Physicists have a strict criterion for claiming discovery of a new effect or signal: since the top quark discovery (which was obtained in 1995 by the CDF and DZERO experiments, following an "evidence" claimed by CDF on the previous year) the rule of thumb is that one should claim that one has observed a new effect only if the statistical significance of the find exceeds the pre-defined -and certainly arbitrary- level of 5 standard deviations.
I have explained in painstaking detail the pros and cons of the criterion, how it arose, what it protects us from, etcetera in a series of posts last year, so the interested reader is welcome to peruse that material (start here).
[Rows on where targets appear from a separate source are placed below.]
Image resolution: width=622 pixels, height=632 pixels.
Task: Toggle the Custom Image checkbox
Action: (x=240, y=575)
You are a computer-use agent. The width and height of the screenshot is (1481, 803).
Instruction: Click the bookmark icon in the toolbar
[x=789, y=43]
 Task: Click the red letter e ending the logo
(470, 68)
Here, however, I would like to go through a list of true and false signals of new physics appeared in the course of the last 20 years or so, i.e. from the time when the 5-sigma criterion became an established practice, at least in high-energy physics.
The reason for doing that is that I have had a brilliant intuition after observing a recurrent pattern in the searches and discoveries of the past twenty years. I am going to share this with you, but only after you too, dear reader, have been exposed to the same evidence. So here we go.
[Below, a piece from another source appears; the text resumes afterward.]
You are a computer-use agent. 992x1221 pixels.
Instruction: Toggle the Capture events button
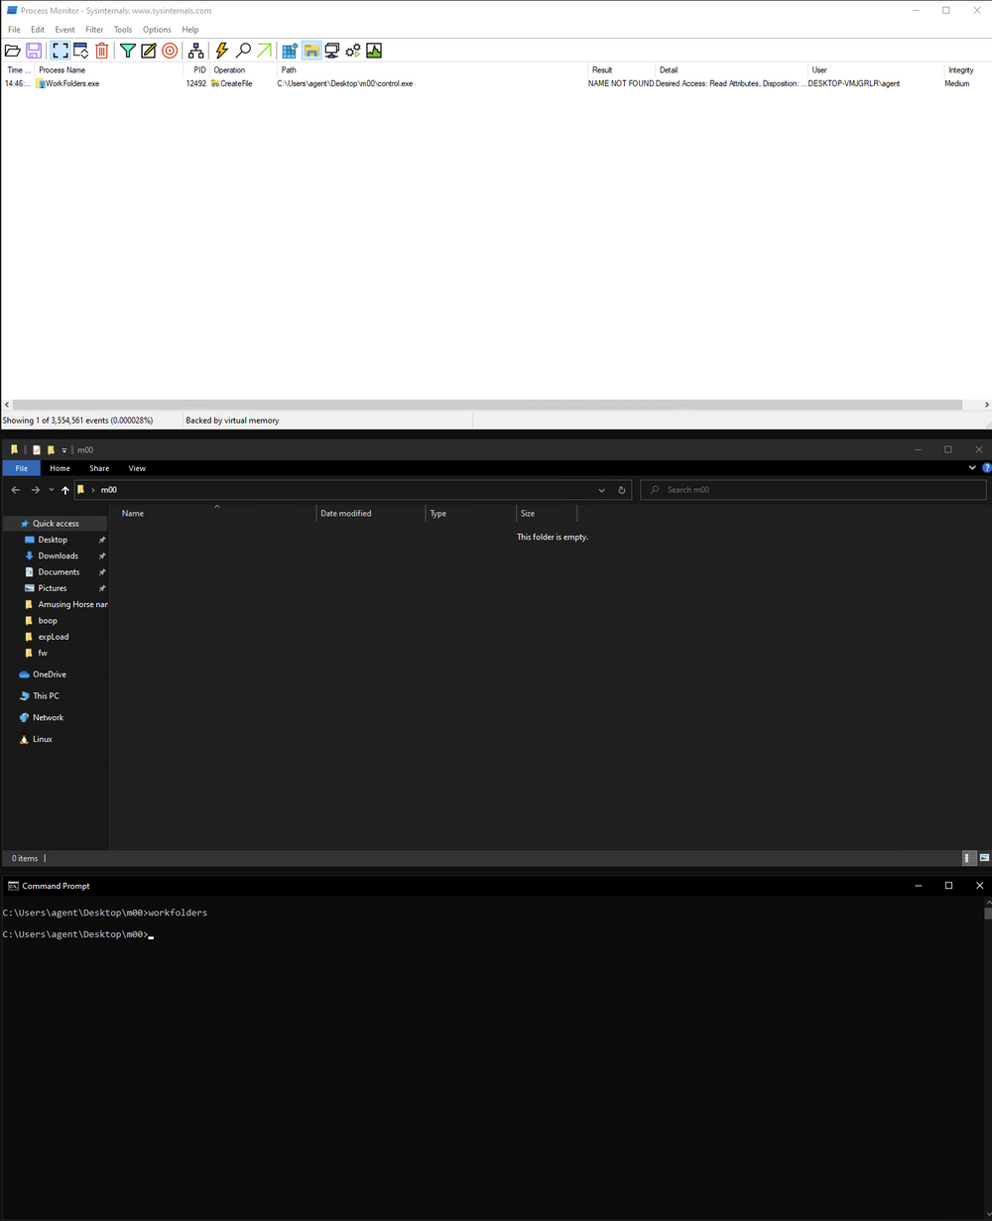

1) First of all, the top quark. That particle was first hinted at in 1994 in a paper by the CDF collaboration, which described an excess of events amounting to about 3-sigma significance. The excess coincided with striking kinematical properties of the events, which really smelled of top quarks, and indeed with a subset of 7 event candidates CDF could fit a mass for the top quark at 174 GeV, a value which stands up even nowadays when the uncertainty on that Standard Model parameter has shrunk below 1 GeV. On the right you can see the first mass signal obtained by CDF.
2) In 1995 both CDF and DZERO produced 5-sigma significances for the top quark in their data, based on event excesses. The particle was in the bag, and a detailed set of studies of its properties kept Tevatron physicists busy for the better part of the following decade.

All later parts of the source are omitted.